**Objetivo da tarefa:**
Repita sem alterações o trecho do texto de leitura que começa em "Adoece. Preciso tomar" e segue até "Nenhuma novidade.".

Eu deveria. Tantos temas. Veja bem.
Acontecem coisas e estamos de novo envoltos em temas políticos. Embora pensar politicamente em situações cotidianas não seja no momento atual uma medida saudável.
Adoece. Preciso tomar os remédios para febre, já vai passar logo, é apenas um resfriado próprio da mudança de tempo.
Algumas coisas são muito estranhas, de todos os lados, ou, melhor dizendo, em nossa volta. Neste Brasil quintal. Percebemos isso, fatos e acontecimentos sem nexo algum, ou mesmo fora da nossa compreensão. Então entre incompreendidas vitórias e derrotas, vamos defendendo ideias a partir de nossos pontos de vista, muitas vezes míopes, fazendo monólogos, quando seriam necessários diálogos vários.
Meu cérebro explora a minha paciência, e pergunto-me muitas vezes se o óbvio é para todos, talvez sim, talvez não. Lembro-me e esqueço-me de um pensador que acredita que a universidade deve ser reservada para alguns.
Nenhuma novidade.
Se o saber é para poucos, devemos entender que existem muitas formas desse desejo ser alcançado a principal delas é negando acesso, privatiza-se o espaço e lá só entrarão os que puderem pagar; outra é não desenvolvendo, em espaços de formação e educação, o desejo de saber e o pensamento crítico; e ainda o método ou fórmula, como queiram, igualmente eficaz é a desvalorização da cultura e da diversidade.

**Dados armazenados:**

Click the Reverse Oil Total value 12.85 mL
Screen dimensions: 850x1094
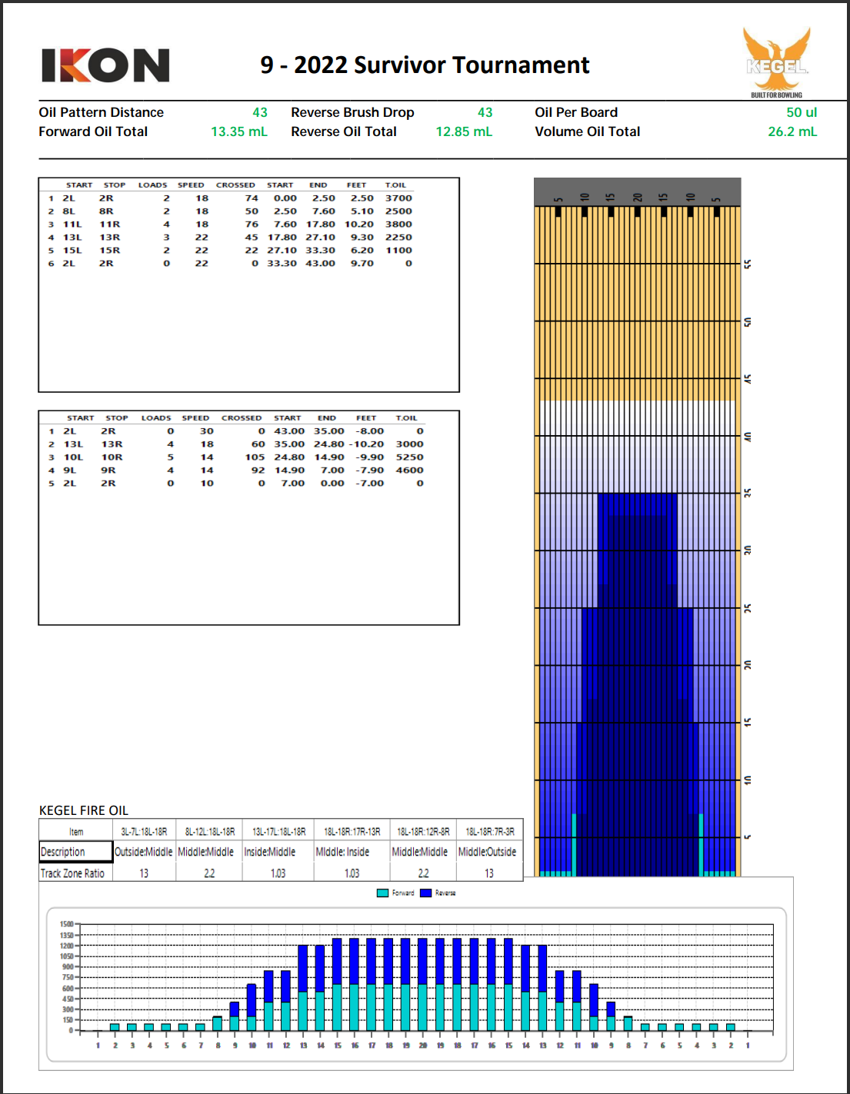coord(464,131)
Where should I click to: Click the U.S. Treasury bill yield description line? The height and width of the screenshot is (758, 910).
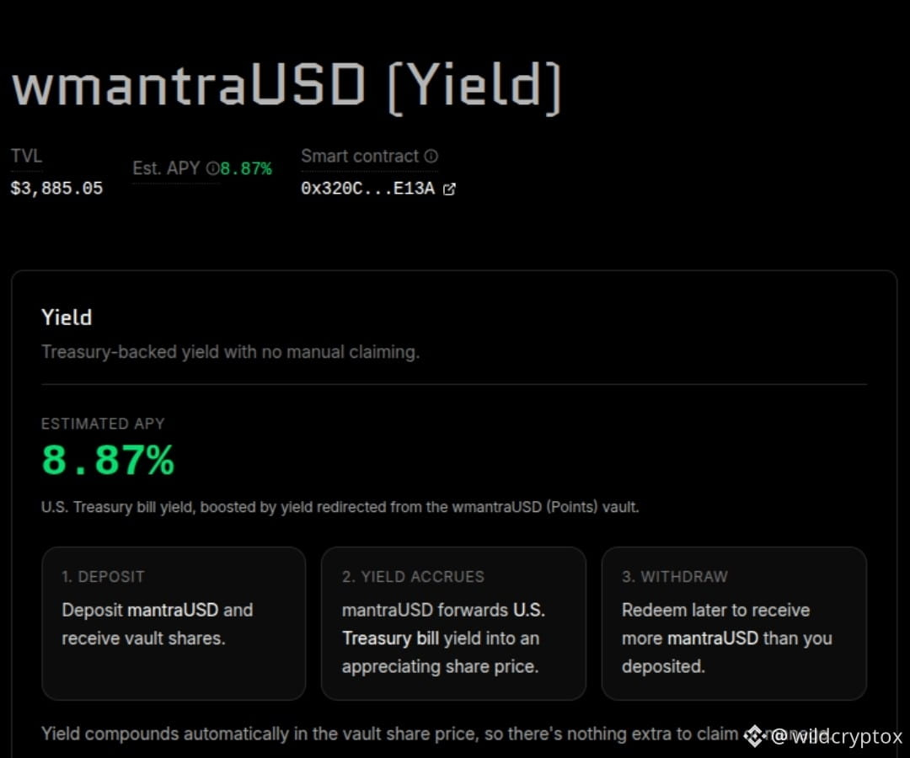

**Resultado do exercício:**
Adoece. Preciso tomar os remédios para febre, já vai passar logo, é apenas um resfriado próprio da mudança de tempo.
Algumas coisas são muito estranhas, de todos os lados, ou, melhor dizendo, em nossa volta. Neste Brasil quintal. Percebemos isso, fatos e acontecimentos sem nexo algum, ou mesmo fora da nossa compreensão. Então entre incompreendidas vitórias e derrotas, vamos defendendo ideias a partir de nossos pontos de vista, muitas vezes míopes, fazendo monólogos, quando seriam necessários diálogos vários.
Meu cérebro explora a minha paciência, e pergunto-me muitas vezes se o óbvio é para todos, talvez sim, talvez não. Lembro-me e esqueço-me de um pensador que acredita que a universidade deve ser reservada para alguns.
Nenhuma novidade.